A Short Note on UDT


11


Chris_Leong

In my last post, I stumbled across some ideas which I thought were original, but which were already contained in UDT. I suspect that was because these ideas haven’t been given much emphasis in any of the articles I’ve read about UDT, so I wanted to highlight them here.

We begin with some definitions. Some inputs in an Input-Output map will be possible for some agents to experience, but not for others. We will describe such inputs and the situations they represent as conditionally consistent. Given a particular agent, we will call a input/situation compatible if the agent is consistent with the corresponding situation and incompatible otherwise. We will call agents consistent with a conditionally consistent input/situation compatible and those who aren’t incompatible.

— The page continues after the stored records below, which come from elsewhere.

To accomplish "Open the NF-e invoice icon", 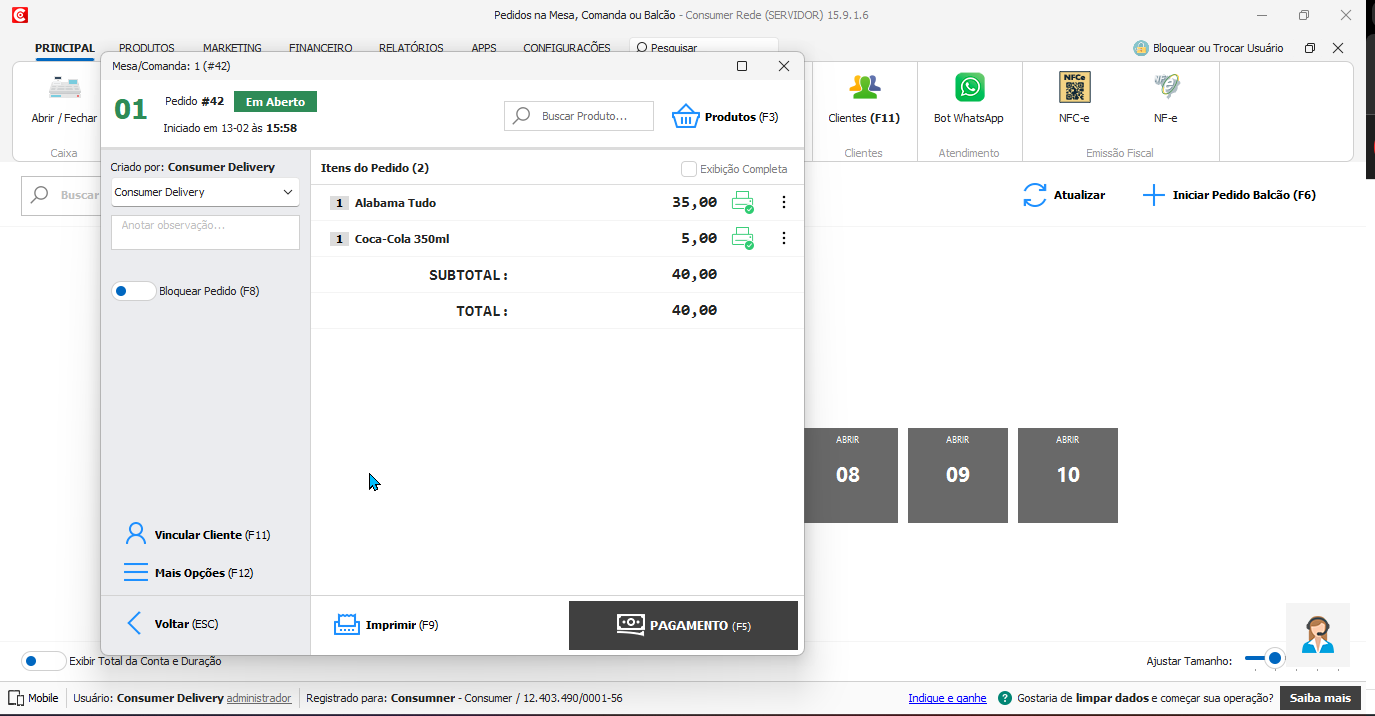I will point(1166,88).
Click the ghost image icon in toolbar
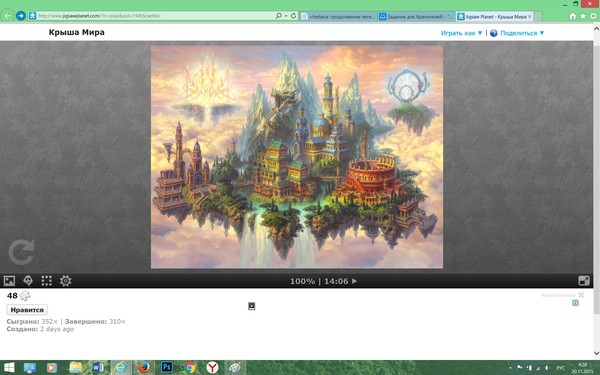600x375 pixels. (28, 281)
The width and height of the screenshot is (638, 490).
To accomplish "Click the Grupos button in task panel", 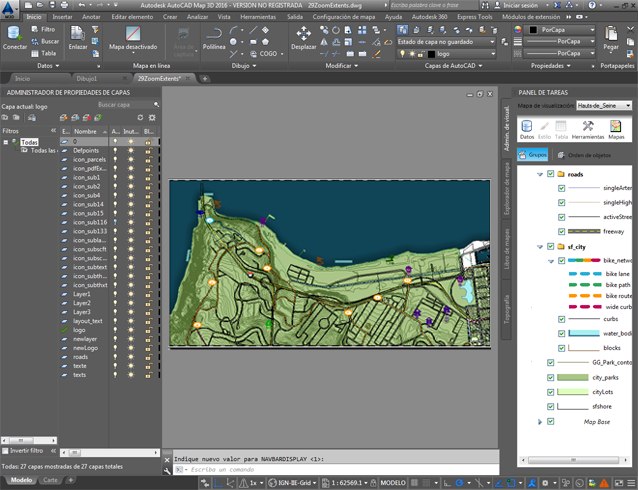I will pyautogui.click(x=533, y=155).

We note the following points:

  • UDT uses an Input-Output map instead of a Situation-Output map. It is easy to miss how important this choice is. Suppose we have an input representing a situation that is conditionally consistent. Trying to ask what an incompatible agent does in such a situation is problematic or at least difficult as the Principle of Explosion means that all such situations are equivalent. On the other hand, it is much easier to ask how the agent responds to a sequences of inputs representing an incompatible situation. The agent must respond somehow to such an input, even if it is by doing nothing or crashing. Situations are also modelled (via the Mathematical Intuition Function), but the point is that UDT models inputs and situations separately.
  • Given the previous point, it is convenient to define an agent’s counterfactual action in an incompatible situation as its response to the input representing the situation. For all compatible situations, this produces the same action as if we’d simply asked what the agent would do in such a situation. For conditionally consistent situations the agent is incompatible with, it explains the incompatibility: any agent that would respond a certain way to particular inputs won’t be put in such a situation. (There might be conditionally consistent situations where compatibility isn’t dependent on responses to inputs, ie. only agents running particular source code are placed in a particular position, but UDT isn’t designed to optimise for this)
  • Similarly, UDT predictors don’t actually predict what an agent does in a situation, but what an agent does when given an input representing a situation. This is a broader concept that allows them to predict behaviours in inconsistent situations. For a more formal explanation of these ideas, see Logical Counterfactuals for Perfect Predictors.